── Given records ──

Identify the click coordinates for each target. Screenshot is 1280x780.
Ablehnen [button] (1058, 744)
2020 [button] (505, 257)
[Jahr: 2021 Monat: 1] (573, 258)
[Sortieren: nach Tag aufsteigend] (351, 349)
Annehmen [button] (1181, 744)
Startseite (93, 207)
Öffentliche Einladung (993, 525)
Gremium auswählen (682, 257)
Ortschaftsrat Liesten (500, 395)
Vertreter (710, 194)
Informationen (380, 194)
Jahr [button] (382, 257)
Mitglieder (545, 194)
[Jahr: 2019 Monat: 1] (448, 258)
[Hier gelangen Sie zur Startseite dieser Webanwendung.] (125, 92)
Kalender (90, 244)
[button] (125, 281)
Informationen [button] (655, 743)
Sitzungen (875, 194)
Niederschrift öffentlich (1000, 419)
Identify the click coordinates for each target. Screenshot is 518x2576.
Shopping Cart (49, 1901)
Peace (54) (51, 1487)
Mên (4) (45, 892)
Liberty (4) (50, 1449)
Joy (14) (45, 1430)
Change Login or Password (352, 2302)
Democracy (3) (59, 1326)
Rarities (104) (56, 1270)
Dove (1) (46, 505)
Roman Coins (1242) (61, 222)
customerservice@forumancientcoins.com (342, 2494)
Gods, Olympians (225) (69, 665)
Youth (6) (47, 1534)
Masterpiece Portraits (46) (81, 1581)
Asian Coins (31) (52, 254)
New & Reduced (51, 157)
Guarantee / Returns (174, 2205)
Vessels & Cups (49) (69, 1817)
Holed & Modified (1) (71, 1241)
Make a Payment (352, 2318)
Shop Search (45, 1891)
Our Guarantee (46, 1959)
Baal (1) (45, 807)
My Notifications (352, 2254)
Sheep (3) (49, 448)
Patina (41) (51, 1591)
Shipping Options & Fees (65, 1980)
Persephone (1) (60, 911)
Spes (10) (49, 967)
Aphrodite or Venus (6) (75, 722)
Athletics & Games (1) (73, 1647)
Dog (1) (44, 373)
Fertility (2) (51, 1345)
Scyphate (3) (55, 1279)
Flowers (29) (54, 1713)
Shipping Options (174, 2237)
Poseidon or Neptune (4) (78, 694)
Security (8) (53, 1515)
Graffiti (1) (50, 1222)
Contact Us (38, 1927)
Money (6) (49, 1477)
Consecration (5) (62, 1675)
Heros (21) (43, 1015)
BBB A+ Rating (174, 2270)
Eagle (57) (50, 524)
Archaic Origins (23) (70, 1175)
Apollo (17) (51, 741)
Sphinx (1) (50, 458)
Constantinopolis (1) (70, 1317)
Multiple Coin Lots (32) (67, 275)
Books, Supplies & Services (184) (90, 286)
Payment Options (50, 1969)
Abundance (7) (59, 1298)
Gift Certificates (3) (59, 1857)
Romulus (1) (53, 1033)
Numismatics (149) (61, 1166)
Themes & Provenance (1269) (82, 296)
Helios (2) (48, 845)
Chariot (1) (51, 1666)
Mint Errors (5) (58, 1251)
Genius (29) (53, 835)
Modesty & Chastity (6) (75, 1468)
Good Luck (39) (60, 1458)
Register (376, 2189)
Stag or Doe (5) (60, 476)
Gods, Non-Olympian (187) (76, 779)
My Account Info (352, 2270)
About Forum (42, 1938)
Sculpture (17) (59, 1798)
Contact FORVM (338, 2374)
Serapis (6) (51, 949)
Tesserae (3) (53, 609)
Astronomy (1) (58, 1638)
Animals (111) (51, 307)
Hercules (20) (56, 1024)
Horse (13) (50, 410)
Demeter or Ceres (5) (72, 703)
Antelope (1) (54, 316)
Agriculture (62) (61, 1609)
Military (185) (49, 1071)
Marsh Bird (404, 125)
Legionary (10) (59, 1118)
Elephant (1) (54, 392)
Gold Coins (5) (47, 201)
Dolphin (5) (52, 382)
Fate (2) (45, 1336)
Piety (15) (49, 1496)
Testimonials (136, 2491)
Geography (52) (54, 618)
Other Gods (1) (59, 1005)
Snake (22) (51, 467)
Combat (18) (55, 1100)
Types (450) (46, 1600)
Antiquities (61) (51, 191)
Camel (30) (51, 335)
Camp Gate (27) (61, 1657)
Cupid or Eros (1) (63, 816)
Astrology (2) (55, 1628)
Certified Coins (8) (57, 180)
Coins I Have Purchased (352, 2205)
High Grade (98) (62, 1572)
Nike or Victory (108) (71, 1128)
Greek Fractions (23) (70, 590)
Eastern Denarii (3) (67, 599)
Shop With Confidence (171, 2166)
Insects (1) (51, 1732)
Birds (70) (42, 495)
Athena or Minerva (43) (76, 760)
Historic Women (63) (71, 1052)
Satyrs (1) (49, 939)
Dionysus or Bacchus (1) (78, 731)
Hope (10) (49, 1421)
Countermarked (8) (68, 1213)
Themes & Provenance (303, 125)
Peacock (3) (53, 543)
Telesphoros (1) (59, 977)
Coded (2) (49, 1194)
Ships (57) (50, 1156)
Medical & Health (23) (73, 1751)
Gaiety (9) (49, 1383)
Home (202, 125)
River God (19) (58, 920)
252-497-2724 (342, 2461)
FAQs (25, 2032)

───

The lines above should be printed again, exactly as they are.

Identify the click coordinates for each target. Screenshot is 1280x780.
Ablehnen [button] (1058, 744)
2020 [button] (505, 257)
[Jahr: 2021 Monat: 1] (573, 258)
[Sortieren: nach Tag aufsteigend] (351, 349)
Annehmen [button] (1181, 744)
Startseite (93, 207)
Öffentliche Einladung (993, 525)
Gremium auswählen (682, 257)
Ortschaftsrat Liesten (500, 395)
Vertreter (710, 194)
Informationen (380, 194)
Jahr [button] (382, 257)
Mitglieder (545, 194)
[Jahr: 2019 Monat: 1] (448, 258)
[Hier gelangen Sie zur Startseite dieser Webanwendung.] (125, 92)
Kalender (90, 244)
[button] (125, 281)
Informationen [button] (655, 743)
Sitzungen (875, 194)
Niederschrift öffentlich (1000, 419)
Identify the click coordinates for each target. Screenshot is 518x2576.
Shopping Cart (49, 1901)
Peace (54) (51, 1487)
Mên (4) (45, 892)
Liberty (4) (50, 1449)
Joy (14) (45, 1430)
Change Login or Password (352, 2302)
Democracy (3) (59, 1326)
Rarities (104) (56, 1270)
Dove (1) (46, 505)
Roman Coins (1242) (61, 222)
customerservice@forumancientcoins.com (342, 2494)
Gods, Olympians (225) (69, 665)
Youth (6) (47, 1534)
Masterpiece Portraits (46) (81, 1581)
Asian Coins (31) (52, 254)
New & Reduced (51, 157)
Guarantee / Returns (174, 2205)
Vessels & Cups (49) (69, 1817)
Holed & Modified (1) (71, 1241)
Make a Payment (352, 2318)
Shop Search (45, 1891)
Our Guarantee (46, 1959)
Baal (1) (45, 807)
My Notifications (352, 2254)
Sheep (3) (49, 448)
Patina (41) (51, 1591)
Shipping Options & Fees (65, 1980)
Persephone (1) (60, 911)
Spes (10) (49, 967)
Aphrodite or Venus (6) (75, 722)
Athletics & Games (1) (73, 1647)
Dog (1) (44, 373)
Fertility (2) (51, 1345)
Scyphate (3) (55, 1279)
Flowers (29) (54, 1713)
Shipping Options (174, 2237)
Poseidon or Neptune (4) (78, 694)
Security (8) (53, 1515)
Graffiti (1) (50, 1222)
Contact Us (38, 1927)
Money (6) (49, 1477)
Consecration (5) (62, 1675)
Heros (21) (43, 1015)
BBB A+ Rating (174, 2270)
Eagle (57) (50, 524)
Archaic Origins (23) (70, 1175)
Apollo (17) (51, 741)
Sphinx (1) (50, 458)
Constantinopolis (1) (70, 1317)
Multiple Coin Lots (32) (67, 275)
Books, Supplies & Services (184) (90, 286)
Payment Options (50, 1969)
Abundance (7) (59, 1298)
Gift Certificates (3) (59, 1857)
Romulus (1) (53, 1033)
Numismatics (149) (61, 1166)
Themes & Provenance (1269) (82, 296)
Helios (2) (48, 845)
Chariot (1) (51, 1666)
Mint Errors (5) (58, 1251)
Genius (29) (53, 835)
Modesty & Chastity (6) (75, 1468)
Good Luck (39) (60, 1458)
Register (376, 2189)
Stag or Doe (5) (60, 476)
Gods, Non-Olympian (187) (76, 779)
My Account Info (352, 2270)
About Forum (42, 1938)
Sculpture (17) (59, 1798)
Contact FORVM (338, 2374)
Serapis (6) (51, 949)
Tesserae (3) (53, 609)
Astronomy (1) (58, 1638)
Animals (111) (51, 307)
Hercules (20) (56, 1024)
Horse (13) (50, 410)
Demeter or Ceres (5) (72, 703)
Antelope (1) (54, 316)
Agriculture (62) (61, 1609)
Military (185) (49, 1071)
Marsh Bird (404, 125)
Legionary (10) (59, 1118)
Elephant (1) (54, 392)
Gold Coins (5) (47, 201)
Dolphin (5) (52, 382)
Fate (2) (45, 1336)
Piety (15) (49, 1496)
Testimonials (136, 2491)
Geography (52) (54, 618)
Other Gods (1) (59, 1005)
Snake (22) (51, 467)
Combat (18) (55, 1100)
Types (450) (46, 1600)
Antiquities (61) (51, 191)
Camel (30) (51, 335)
Camp Gate (27) (61, 1657)
Cupid or Eros (1) (63, 816)
Astrology (2) (55, 1628)
Certified Coins (8) (57, 180)
Coins I Have Purchased (352, 2205)
High Grade (98) (62, 1572)
Nike or Victory (108) (71, 1128)
Greek Fractions (23) (70, 590)
Eastern Denarii (3) (67, 599)
Shop With Confidence (171, 2166)
Insects (1) (51, 1732)
Birds (70) (42, 495)
Athena or Minerva (43) (76, 760)
Historic Women (63) (71, 1052)
Satyrs (1) (49, 939)
Dionysus or Bacchus (1) (78, 731)
Hope (10) (49, 1421)
Countermarked (8) (68, 1213)
Themes & Provenance (303, 125)
Peacock (3) (53, 543)
Telesphoros (1) (59, 977)
Coded (2) (49, 1194)
Ships (57) (50, 1156)
Medical & Health (23) (73, 1751)
Gaiety (9) (49, 1383)
Home (202, 125)
River God (19) (58, 920)
252-497-2724 (342, 2461)
FAQs (25, 2032)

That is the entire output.